While such a pejorative view of government tends to disregard the vast majority of good in government, some of the waste is conveniently ignored while it buzzes on every few nights on Sportscenter and the nightly news. It might come as a surprise to some but Roger Clemens' steroid trial-cum-debacle has been going on now for its fifth year. In February 2008 Clemens, an all-time great pitcher who probably cheated and used steroids but is as worthy of Congressional attention as a national spelling bee champion, lied to Congress about his use of performance enhancing drugs.

Consider that his--along with other baseball players of questionable repute--Congressional hearing probably consisted of a dozen-plus members of Congress (likely more considering there were high profile baseball players involved; in other words this wasn't some appropriations hearing for the Department of Transportation), who make in the $170K per year ball park. Each member of Congress also has her/ his personal phalanx of aides who can make anywhere from $30-$150K. This says nothing of the utilities and security costs associated with protecting one of the US's most cherished institutions. For those keeping score its reasonable to assume that it cost tax payers over $1 million to have Roger Clemens' lie to Congress about his steroid use.

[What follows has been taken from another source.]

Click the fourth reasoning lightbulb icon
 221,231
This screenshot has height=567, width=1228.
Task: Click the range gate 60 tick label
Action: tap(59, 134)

(As luck would have it committee members noticed inconsistencies in Clemens' story and involved the FBI, which if you don't think Michael Vick was shocked to learn he could do time for dog-fighting there was no way Clemens was prepared for the penal crap-storm blowing his way.)

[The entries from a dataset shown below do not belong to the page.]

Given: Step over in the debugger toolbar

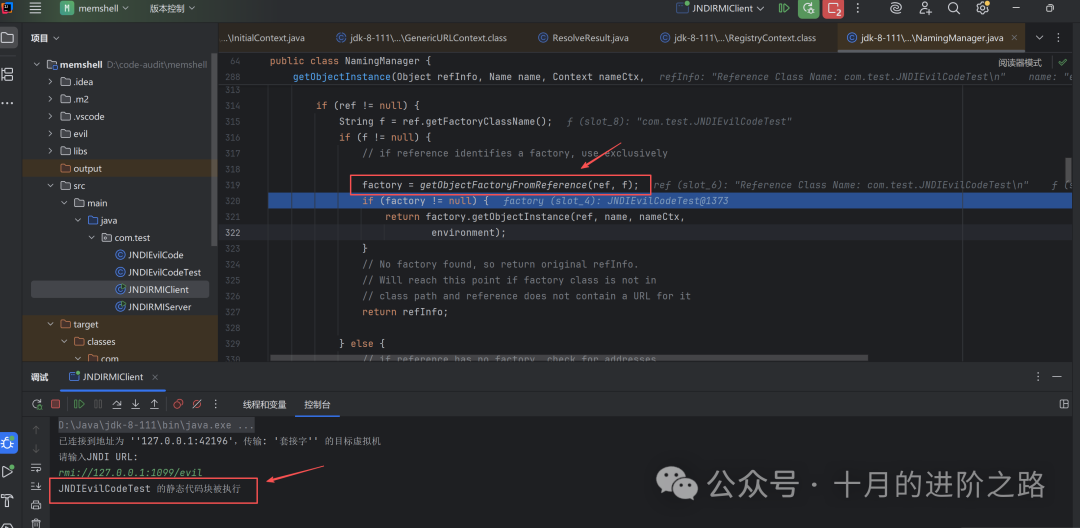Looking at the screenshot, I should point(116,405).
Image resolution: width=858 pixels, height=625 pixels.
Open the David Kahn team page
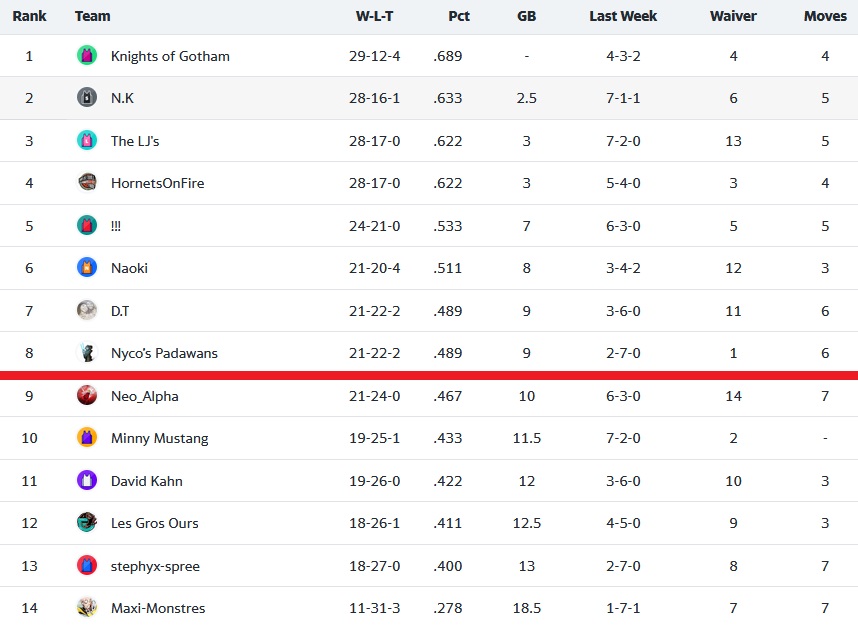(147, 481)
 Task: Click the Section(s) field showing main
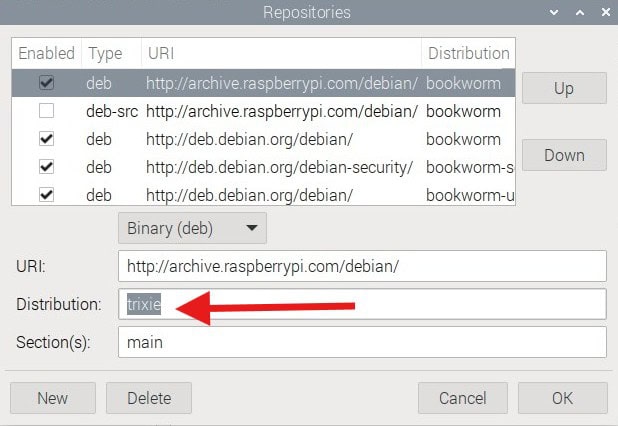(361, 342)
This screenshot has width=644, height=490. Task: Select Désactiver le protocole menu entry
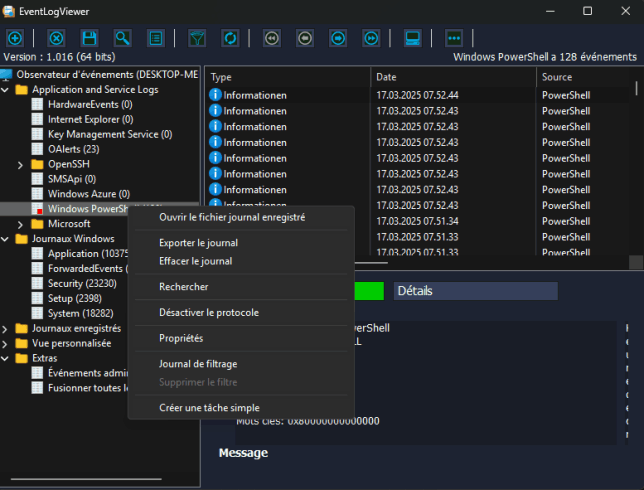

Fast--or slow motion--forward three and a half years and Clemens has a trial set for July 2011 on charges of obstruction of justice and making false statements to Congress. Inevitably there is a mistrial followed by a new trial, which we are now weeks into--but maybe longer, people have kind lost track. Federal prosecutors have called seemingly countless witnesses, and the judge has had to scold both sides for making the whole judicial experience "boring", which probably explains why one juror got dismissed for sleeping during the trial. All the while the cost for federal prosecutors, judges, the opportunity cost of applying these resources to non-Cy Young winners that allegedly lied to Congress about taking bovine muscle enhancers (or whatever) grows.

The costs will likely continue to accrue until the judge can take no more and a jury will decide that Clemens can either return to Texas and play golf six times a week or spend 90 days in a minimum security prison and then return to Texas to play golf six times a week. If convicted the taxpayers will pick-up the Cy Young winner's tab and the whole time the champions of small government will continue to argue that the problem and cost of government result from some combination of other people's elected representatives and any governmental action aimed at regulating behavior that imposes long-term social cost. Regardless if Clemens is convicted DBSF just hopes that since he's contributing to Clemens incarceration at the security-wellness center that there at least be a putting green so while resting he can maintain his short-game.

^DBSF aside: Regardless of what anyone might tell you, no one is actually opposed to government. Proselytes of the anti-government philosophy simply want a government that provides them the services that they use while eliminating services they don't use. Others recognize that some of those non-personally used programs offer some social benefit and, thus, are worth maintaining. The national dialogue might seem infinitely complex but in reality it's not much more than that.

^^DBSF aside 2: From a strictly policy-no-politics perspective we always, like 100% of the time, pay for other people's healthcare whether it is government-mandated or not. Without government-mandated healthcare we simply pay higher fees at the hospital or healthcare provider, which increase costs for insured patients to recoup costs associated with servicing the uninsured. So we either pay for the un- and under-insured through increased hospital and healthcare bills or we contribute to their health insurance. Like, literally no other option. Of course, the alternative to eliminate any support for the the un- and under-insured requires that we urge our legislators to demand that healthcare providers reject the Hippocratic Oath so the un- and under-insured don't receive any healthcare. Of course, this alternative drags one into the depths of a psychological quagmire that challenges some of the most fundamental tenets of Western thought.

1 comment:

  1. What is your position on Jimmy Johnson's admitted use of ExtenZe?